Mario Scaglia, l’arte di saper scegliere

Un tempo i grandi committenti d’arte erano la Chiesa, i principi, i re, i nobili. Oggi tutto è cambiato, le banche e le fondazioni sono i nuovi mecenati ma per fortuna una nicchia di vecchi collezionisti privati - magari industriali - è riuscita a sopravvivere, dando vita a piccoli «musei». È il caso della raccolta di Mario Scaglia, il collezionista che per passione e per diletto ha raccolto fino dalla sua prima giovinezza una raffinata collezione di quadri e monete e oggetti. Grazie all’incontro con un restauratore milanese, in particolare negli anni Settanta, l’imprenditore lombardo iniziò la sua raccolta, che da oggi fino al 30 marzo è esposta al Museo Poldi Pezzoli (via Manzoni 12).

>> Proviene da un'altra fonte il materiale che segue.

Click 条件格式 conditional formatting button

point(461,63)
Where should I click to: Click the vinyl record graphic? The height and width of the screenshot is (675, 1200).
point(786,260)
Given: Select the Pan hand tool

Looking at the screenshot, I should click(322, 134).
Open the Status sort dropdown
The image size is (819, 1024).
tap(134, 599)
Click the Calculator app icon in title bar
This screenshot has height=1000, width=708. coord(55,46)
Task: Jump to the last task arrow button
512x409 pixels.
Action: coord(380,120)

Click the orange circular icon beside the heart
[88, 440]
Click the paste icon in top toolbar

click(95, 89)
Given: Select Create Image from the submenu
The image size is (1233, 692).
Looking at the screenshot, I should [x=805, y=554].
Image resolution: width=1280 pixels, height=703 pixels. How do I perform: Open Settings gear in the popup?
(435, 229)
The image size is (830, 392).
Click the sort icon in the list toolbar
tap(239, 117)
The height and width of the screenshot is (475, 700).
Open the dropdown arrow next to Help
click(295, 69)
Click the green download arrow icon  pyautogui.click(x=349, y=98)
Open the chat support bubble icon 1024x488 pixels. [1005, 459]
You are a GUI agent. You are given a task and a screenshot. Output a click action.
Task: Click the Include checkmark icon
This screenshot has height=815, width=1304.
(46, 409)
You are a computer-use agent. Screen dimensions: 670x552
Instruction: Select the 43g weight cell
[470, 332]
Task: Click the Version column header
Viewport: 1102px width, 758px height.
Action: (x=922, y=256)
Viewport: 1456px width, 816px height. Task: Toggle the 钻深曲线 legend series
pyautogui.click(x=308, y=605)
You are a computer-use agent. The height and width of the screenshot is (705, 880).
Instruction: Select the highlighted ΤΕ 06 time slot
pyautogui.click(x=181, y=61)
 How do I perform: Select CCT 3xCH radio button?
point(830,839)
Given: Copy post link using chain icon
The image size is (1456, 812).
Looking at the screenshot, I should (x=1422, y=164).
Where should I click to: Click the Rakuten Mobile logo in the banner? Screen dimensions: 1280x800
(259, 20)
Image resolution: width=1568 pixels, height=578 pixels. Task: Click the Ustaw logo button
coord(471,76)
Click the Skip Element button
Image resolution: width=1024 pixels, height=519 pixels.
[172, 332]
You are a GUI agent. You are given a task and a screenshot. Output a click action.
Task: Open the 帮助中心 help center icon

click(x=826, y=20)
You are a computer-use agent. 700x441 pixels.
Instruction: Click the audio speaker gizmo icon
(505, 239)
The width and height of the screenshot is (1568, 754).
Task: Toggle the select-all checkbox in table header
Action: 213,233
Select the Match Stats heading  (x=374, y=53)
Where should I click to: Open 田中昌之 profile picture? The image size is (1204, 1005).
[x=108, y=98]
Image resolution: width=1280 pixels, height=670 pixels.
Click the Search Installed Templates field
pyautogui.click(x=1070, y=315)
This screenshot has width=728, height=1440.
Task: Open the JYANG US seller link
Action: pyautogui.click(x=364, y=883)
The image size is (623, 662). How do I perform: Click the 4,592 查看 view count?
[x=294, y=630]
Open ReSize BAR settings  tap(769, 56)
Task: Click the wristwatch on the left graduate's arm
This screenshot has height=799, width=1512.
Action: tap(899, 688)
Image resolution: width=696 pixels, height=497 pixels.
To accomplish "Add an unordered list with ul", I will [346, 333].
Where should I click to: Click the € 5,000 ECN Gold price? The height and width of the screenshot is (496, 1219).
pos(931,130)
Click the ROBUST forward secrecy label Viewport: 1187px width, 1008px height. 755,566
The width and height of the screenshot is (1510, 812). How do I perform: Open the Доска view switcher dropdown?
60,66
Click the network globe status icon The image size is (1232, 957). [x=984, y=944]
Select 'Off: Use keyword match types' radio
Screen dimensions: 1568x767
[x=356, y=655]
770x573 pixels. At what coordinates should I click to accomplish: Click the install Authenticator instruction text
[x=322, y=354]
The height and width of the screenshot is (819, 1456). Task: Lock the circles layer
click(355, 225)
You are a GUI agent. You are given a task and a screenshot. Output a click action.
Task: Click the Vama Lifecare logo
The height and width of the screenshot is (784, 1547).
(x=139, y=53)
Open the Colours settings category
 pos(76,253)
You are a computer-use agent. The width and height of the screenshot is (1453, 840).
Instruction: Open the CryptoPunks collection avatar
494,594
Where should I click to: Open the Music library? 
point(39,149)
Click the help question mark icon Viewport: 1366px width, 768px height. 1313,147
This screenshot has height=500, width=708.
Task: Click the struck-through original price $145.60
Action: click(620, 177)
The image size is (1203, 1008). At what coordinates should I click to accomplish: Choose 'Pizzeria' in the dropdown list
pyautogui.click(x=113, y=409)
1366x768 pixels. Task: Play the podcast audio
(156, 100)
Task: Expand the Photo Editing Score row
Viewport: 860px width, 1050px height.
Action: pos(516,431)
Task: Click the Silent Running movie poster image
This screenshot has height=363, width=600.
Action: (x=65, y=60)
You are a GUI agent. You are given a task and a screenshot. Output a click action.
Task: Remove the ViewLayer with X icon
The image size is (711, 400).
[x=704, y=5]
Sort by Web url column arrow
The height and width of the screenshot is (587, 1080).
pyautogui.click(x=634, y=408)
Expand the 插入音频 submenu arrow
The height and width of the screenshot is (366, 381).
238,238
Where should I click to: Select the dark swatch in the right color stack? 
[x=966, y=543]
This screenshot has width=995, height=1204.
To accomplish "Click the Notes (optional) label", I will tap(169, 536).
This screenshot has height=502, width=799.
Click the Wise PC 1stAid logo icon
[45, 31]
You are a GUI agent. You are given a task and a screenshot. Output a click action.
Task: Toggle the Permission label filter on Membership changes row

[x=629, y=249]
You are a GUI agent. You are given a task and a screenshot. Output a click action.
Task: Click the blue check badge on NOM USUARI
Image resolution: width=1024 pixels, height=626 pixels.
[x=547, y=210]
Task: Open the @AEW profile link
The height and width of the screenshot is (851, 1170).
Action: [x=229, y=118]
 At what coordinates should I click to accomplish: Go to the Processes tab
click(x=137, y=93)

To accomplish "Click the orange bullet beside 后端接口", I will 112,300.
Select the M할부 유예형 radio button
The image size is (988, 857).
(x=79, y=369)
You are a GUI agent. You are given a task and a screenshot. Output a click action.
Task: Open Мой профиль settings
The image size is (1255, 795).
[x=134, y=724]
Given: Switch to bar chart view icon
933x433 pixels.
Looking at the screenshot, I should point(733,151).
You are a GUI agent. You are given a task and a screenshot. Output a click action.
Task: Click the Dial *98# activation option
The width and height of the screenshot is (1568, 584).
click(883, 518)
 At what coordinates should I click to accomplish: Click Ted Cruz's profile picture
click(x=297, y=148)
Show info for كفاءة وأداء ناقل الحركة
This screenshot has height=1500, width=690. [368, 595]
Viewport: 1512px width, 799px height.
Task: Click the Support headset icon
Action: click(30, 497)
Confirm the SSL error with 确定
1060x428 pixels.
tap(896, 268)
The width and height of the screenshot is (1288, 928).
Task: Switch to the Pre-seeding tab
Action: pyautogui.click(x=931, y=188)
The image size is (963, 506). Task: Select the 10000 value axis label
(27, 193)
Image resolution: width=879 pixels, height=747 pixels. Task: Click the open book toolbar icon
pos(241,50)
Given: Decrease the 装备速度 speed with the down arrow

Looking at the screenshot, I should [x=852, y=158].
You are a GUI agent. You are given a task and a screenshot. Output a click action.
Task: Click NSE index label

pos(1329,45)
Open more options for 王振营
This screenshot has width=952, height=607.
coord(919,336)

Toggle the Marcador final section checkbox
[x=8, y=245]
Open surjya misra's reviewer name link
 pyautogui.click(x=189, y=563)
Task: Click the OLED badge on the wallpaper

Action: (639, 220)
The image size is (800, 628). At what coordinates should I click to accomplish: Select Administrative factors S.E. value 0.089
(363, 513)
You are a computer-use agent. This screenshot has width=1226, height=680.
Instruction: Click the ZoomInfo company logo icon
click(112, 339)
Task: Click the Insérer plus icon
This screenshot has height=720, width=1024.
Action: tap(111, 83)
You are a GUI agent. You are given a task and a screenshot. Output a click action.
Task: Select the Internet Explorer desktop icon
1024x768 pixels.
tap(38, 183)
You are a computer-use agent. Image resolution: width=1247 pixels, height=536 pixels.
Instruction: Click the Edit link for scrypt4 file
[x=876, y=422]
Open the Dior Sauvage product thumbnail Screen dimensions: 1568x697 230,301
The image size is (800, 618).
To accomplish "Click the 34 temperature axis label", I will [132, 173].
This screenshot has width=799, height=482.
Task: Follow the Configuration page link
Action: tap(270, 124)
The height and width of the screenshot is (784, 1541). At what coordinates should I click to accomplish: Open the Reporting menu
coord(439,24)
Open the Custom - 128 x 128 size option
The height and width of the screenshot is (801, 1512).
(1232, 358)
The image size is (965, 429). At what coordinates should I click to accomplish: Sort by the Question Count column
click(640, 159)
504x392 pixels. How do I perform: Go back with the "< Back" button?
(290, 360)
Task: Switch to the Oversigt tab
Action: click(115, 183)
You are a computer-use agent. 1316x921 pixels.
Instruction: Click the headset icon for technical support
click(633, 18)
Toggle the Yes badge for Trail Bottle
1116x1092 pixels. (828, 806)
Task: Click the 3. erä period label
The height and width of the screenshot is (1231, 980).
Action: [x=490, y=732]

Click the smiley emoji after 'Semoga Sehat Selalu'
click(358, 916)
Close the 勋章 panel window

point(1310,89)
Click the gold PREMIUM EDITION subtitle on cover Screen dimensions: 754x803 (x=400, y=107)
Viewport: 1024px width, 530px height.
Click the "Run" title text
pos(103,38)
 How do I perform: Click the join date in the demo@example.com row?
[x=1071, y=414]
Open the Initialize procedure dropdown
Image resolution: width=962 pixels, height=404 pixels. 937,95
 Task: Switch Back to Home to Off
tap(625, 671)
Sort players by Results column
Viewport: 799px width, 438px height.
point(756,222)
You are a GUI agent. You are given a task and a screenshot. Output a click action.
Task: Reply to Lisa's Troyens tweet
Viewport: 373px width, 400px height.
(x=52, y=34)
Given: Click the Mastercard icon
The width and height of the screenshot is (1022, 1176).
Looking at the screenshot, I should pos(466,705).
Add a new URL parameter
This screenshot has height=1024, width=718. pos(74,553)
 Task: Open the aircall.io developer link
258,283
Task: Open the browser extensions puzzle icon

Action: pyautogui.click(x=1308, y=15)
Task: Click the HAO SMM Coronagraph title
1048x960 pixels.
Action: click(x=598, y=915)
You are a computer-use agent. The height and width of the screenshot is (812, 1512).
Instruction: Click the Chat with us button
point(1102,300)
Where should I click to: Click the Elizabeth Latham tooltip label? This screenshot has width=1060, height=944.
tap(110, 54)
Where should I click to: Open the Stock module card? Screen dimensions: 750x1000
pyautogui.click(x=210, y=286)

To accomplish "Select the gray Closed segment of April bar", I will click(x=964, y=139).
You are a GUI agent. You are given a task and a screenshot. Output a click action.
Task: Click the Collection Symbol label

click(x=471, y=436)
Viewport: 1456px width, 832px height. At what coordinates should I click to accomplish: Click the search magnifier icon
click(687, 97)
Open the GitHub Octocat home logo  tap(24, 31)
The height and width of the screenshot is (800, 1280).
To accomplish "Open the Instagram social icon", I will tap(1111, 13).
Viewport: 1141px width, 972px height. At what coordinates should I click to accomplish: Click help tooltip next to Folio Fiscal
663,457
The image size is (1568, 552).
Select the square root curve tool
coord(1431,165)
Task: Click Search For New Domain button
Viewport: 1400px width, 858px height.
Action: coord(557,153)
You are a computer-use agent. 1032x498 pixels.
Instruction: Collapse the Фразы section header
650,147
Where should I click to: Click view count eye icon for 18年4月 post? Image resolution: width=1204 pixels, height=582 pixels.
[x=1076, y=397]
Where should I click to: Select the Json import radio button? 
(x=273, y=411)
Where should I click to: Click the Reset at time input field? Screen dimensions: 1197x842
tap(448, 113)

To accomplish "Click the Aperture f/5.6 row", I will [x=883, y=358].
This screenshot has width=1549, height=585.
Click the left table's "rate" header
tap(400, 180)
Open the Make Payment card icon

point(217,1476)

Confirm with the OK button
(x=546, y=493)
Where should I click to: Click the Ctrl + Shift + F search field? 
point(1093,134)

«L’arte del collezionare. La raccolta di Mario Scaglia, dipinti e sculture, medaglie plachette da Pisanello a Ceruti», accompagnata da un catalogo edito da Silvana Editoriale a cura di Andrea Di Lorenzo e Francesco Frangi, costituisce la quinta tappa di un percorso che, dopo le rassegne dedicate a Jacquemart-André, al Principe Lichtenstein, alla famiglia Borromeo di Arese e ai dipinti ottocenteschi di Gian Giacomo Casanova, indaga le diverse sfaccettature del collezionismo privato.
Ma chi è Mario Scaglia? Già presidente dell’Accademia di Carrara dal 1982 al 1993, è oggi presidente della Galleria d’arte moderna e contemporanea di Bergamo. Con un occhio all’arte e uno all’imprenditoria (settore metalmeccanico), Scaglia è riuscito a portare alla luce una raccolta molto originale in cui spiccano prevalentemente due filoni: l’amore per l’arte lombarda e la predilezione per il manufatto di piccole dimensioni ma di squisita fattura. Si tratta di una novantina di pezzi: solo di plachette Scaglia ne possiede 500, oggetti in bronzo d’epoca rinascimentale (realizzate in rilievo con materiali nobili e di soggetto figurativo) che nulla hanno da invidiare alle raccolte del Louvre o di altri importanti musei Oltreoceano. E poi «Il Cristo benedicente» (1470) e un «San Gerolamo penitente» di Andrea Previati (1517) e un bassorilievo in legno dei fratelli Del Maino che raffigura l’«Adorazione dei Magi». E ancora una «Natura morta» (1617) di Evaristo Baschenis e diverse opere di pittori della «realtà» lombarda, da Ceresa a Ghislandi fino a Ceruti. Tra le medaglie, i bassoriievi e le sculture trionfa il Riccio (Andrea Briosco) con una «Venere», Galezza Mondella con «Scipione» e il Pisanello con il ritratto di Giovanni VIII Paleologo.
Due masselli di legno di pero lavorati da Giovan Angelo e Tribuzio del Maino hanno dato vita a un’«Adorazione dei Magi» (1520), ma non è da sottovalutare la pittura straniera di Wals, Isac de Hoey, Wehrlin, Koening, Elsheimer, Bril.